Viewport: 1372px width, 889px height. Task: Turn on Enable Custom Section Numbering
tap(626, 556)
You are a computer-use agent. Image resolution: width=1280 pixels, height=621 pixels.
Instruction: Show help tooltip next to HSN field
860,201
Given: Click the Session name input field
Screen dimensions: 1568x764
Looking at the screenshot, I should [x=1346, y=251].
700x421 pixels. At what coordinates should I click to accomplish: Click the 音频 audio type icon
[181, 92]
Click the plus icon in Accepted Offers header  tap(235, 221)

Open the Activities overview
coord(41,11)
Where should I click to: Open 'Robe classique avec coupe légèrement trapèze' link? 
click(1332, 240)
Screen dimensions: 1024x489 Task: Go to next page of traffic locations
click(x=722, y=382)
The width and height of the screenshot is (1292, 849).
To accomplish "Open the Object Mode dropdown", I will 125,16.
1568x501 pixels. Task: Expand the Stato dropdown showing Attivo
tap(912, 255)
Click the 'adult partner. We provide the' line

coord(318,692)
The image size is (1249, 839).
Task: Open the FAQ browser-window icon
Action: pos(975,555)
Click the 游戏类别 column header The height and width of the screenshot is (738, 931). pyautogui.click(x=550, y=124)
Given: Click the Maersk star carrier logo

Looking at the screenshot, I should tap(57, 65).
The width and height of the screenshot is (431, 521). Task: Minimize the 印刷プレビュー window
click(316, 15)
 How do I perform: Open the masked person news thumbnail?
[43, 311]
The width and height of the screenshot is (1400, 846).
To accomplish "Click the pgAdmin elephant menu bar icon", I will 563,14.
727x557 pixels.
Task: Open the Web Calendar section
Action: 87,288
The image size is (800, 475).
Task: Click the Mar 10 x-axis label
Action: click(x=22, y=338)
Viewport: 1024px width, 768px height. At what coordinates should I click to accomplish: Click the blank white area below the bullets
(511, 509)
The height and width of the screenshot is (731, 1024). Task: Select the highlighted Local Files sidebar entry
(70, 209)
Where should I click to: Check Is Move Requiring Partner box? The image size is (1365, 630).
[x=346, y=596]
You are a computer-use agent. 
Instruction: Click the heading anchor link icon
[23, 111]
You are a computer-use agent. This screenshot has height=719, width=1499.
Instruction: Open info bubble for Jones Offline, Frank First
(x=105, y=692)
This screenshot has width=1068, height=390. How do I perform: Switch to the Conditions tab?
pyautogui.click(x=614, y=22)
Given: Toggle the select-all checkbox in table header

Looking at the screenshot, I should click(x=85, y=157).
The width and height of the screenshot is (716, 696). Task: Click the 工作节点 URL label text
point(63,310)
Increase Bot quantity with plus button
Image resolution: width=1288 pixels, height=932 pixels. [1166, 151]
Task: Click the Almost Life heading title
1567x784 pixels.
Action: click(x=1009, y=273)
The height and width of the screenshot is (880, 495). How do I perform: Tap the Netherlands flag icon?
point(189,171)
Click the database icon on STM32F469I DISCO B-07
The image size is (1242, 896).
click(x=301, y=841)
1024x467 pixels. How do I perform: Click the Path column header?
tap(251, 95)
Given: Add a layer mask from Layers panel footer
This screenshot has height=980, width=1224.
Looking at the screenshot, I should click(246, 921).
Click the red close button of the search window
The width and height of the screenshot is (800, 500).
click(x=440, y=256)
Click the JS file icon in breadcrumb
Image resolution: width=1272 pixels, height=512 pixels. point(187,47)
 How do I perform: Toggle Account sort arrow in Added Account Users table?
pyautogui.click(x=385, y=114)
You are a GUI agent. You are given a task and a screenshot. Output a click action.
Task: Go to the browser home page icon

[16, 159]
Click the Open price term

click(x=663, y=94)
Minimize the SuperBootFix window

-- -- --

Work required: For this exercise, return every line from the data that holds the string "computer".

Answer space:
You are a computer-use agent. Image resolution: width=1280 pixels, height=621 pixels.
You are a computer-use agent. 
You are a computer-use agent. This screenshot has height=719, width=1499.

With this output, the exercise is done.